On 7 February, alumna Katrina Ffrench (Social and Political Sciences, 2006-2009) returned to Hughes Hall to talk about her career path and how she became CEO of StopWatch just nine years after graduating.

In her insightful talk, she described the administrative skills and experience she acquired as a Family Information Officer and then as a Project Officer for the London Borough of Richmond and then subsequently as a Voluntary and Community Sector Development Officer for Islington.
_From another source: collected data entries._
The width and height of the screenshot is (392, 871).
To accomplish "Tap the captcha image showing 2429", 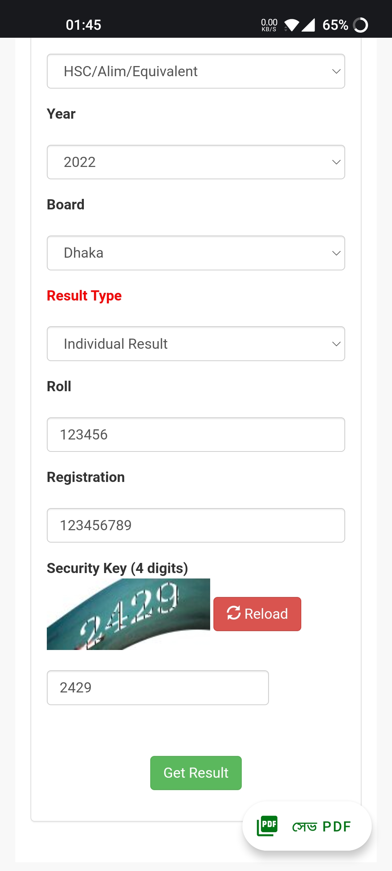I will click(128, 614).
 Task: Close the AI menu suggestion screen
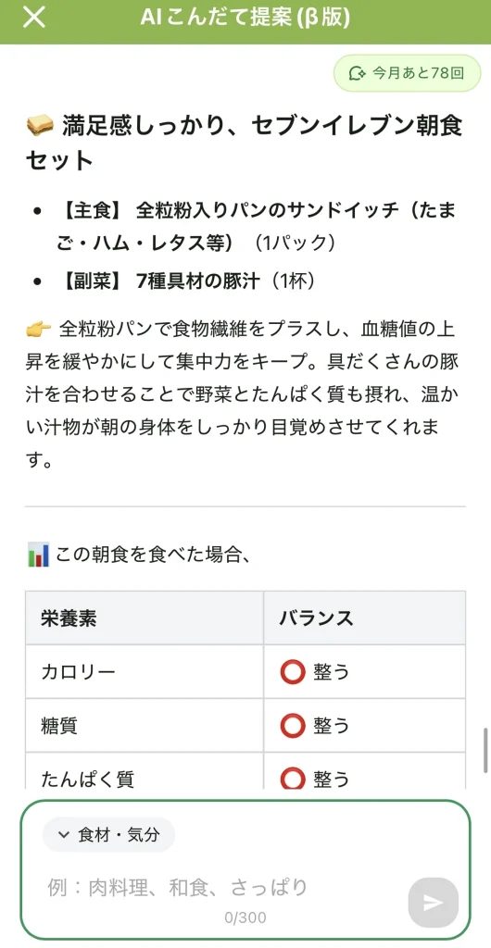coord(34,18)
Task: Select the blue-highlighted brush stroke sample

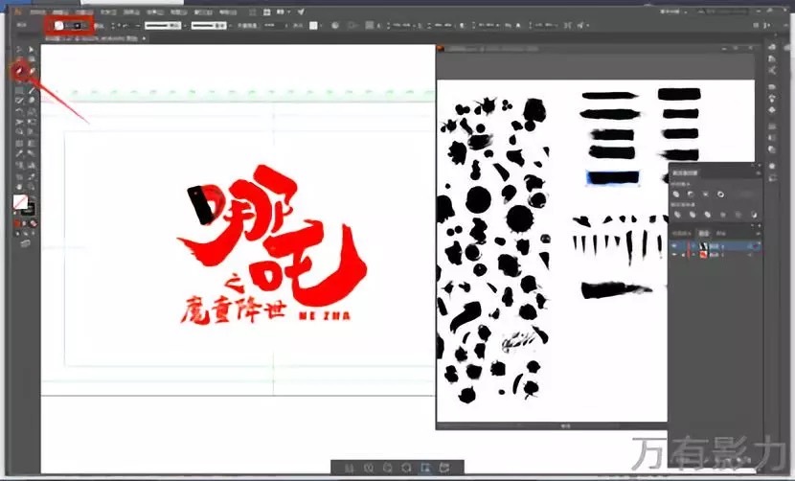Action: [612, 177]
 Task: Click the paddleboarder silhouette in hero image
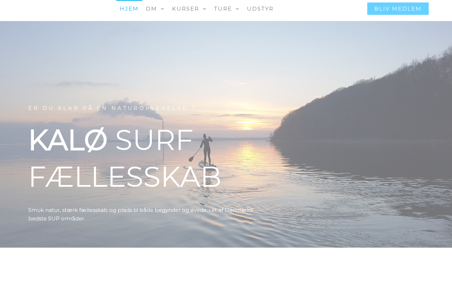click(x=206, y=150)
Katrina stressed the importance of volunteering for those keen to learn about procedures, especially if they hoped ultimately to make an impact on policy. Driven by her concern about what she saw as a disproportionate use by the police of their powers of ‘stop and search’ on black and ethnic communities, she chaired the Islington Stop and Search Community Monitoring Group, became an executive member of the Islington Safer Neighbourhood Board, a community representative for the British Transport Police consultative group and later a representative on the Violent Crime Prevention Group. She acknowledged that her work as a volunteer helped to pave the way for being invited to become a CEO for StopWatch. She believes that her regular volunteering and the ways in which she participated in it flagged up to others quite how committed she was to striving for good police practice and accountability.

Katrina highlighted that up-to-date evidence indicates that in the UK today black people are ten times more likely than white people to be stopped and searched and Asian people twice as likely. StopWatch’s website at www.stop-watch.org shows a highly informative video in which men talk about how many times they have been stopped and searched, one of them over thirty times, and how the process makes them feel. Their expressed emotions include embarrassment, humiliation, resentment, anger and anxiety. This disparity causes a mistrust in the police and is not conducive for positive police and community relations. One of StopWatch’s goals is to campaign against the disproportionate use of stop and search and to call for more accountability. Another is to make recommendations on how legislation might be improved. The Bedfordshire police’s stop and search panel, for example, stands out as a good example that other forces could follow as it is the first in the country to use its scrutiny powers to refer officers for misconduct.